That friction of old and new, organic and digital, melody and noise is what drives Battlebots. Mayo drew inspiration from a strange, scattered lineage: Four Tet’s Rounds, The Books, Neneh Cherry’s Broken Politics, The Wrens’ Three types of reading ambiguity, but also the emotional directness of 2000s pop like Madonna’s Ray of Light and Robyn’s Body Talk. The album opens with 'Obsolete,' featuring a voice memo from songwriter Ava Mirzadegan. It takes a full two minutes before Mayo's voice emerges, hesitant but clear. Later, there's 'Massive Everything,' which Mayo describes as the closest they've ever come to writing a pop song. And then there’s Battlebots’ most striking couplet, from 'Congratulations Champion': "You know I’m gonna love you still / Like black mold loves the windowsill." It’s as sweet as a strawberry on the edge of rotting.
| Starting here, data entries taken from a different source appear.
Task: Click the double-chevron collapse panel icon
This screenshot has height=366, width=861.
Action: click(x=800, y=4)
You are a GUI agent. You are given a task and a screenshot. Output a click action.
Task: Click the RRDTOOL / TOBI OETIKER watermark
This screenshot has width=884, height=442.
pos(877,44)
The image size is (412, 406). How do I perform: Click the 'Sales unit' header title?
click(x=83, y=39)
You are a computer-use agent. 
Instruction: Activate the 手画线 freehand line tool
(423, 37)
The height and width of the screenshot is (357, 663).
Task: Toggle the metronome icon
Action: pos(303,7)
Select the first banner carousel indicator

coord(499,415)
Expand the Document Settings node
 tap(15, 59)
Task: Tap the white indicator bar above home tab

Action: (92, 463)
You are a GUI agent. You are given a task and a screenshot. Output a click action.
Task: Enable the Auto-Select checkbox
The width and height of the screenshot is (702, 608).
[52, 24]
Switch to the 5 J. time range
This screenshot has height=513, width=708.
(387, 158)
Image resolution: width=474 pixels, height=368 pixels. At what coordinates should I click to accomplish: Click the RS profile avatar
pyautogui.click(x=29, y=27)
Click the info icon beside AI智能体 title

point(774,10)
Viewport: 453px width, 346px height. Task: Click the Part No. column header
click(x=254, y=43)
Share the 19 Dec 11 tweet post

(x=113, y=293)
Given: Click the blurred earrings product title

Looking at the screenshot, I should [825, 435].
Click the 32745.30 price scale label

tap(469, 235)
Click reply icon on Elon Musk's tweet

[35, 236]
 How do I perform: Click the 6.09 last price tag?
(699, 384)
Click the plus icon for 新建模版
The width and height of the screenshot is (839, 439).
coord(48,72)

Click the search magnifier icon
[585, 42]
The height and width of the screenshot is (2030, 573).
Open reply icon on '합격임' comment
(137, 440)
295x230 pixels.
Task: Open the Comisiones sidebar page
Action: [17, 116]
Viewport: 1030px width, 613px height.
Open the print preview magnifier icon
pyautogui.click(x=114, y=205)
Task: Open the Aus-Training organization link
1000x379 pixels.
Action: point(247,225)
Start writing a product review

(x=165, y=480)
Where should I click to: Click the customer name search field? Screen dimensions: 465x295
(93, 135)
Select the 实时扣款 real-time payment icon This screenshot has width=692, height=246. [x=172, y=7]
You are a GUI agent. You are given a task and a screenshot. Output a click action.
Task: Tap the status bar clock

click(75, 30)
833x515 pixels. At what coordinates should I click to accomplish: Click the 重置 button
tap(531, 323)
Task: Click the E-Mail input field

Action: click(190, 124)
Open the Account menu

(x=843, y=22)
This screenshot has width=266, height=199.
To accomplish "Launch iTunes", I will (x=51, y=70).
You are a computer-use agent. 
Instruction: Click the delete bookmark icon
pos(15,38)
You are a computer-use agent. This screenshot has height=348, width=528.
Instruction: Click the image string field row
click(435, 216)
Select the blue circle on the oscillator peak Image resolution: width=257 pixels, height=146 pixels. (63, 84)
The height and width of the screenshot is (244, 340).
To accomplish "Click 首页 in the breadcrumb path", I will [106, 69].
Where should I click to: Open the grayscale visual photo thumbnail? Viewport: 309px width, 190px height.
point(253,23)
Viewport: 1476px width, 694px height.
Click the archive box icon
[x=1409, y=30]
The title Battlebots itself is a reference to clashing ideologies—internally and externally, between past and present versions, between the desire to create something and the frustration of the process. It’s a reflection of how our thoughts never settle, how music is never really about one singular thing, how an album can hold a hundred tiny conflicts at once. And in that way, it mirrors life itself. It’s an album built from fragments, from warped sounds and half-memories, stitched together into something that still somehow pulses with life. It’s not just a standalone piece, it’s another chapter in the world Pickle Darling has been quietly building all along.
To mark the release, Pickle Darling will play a series of intimate in-store shows around Aotearoa – just Lukas and a guitar, stripped-back and tender:
September 5th – Slowboat Records, Wellington – 4.30pm
September 6th – Flying Out, Auckland – 2.00pm
September 11th – Penny Lane Records, Christchurch
Pickle Darling - 'Violence Voyager' (Official Video)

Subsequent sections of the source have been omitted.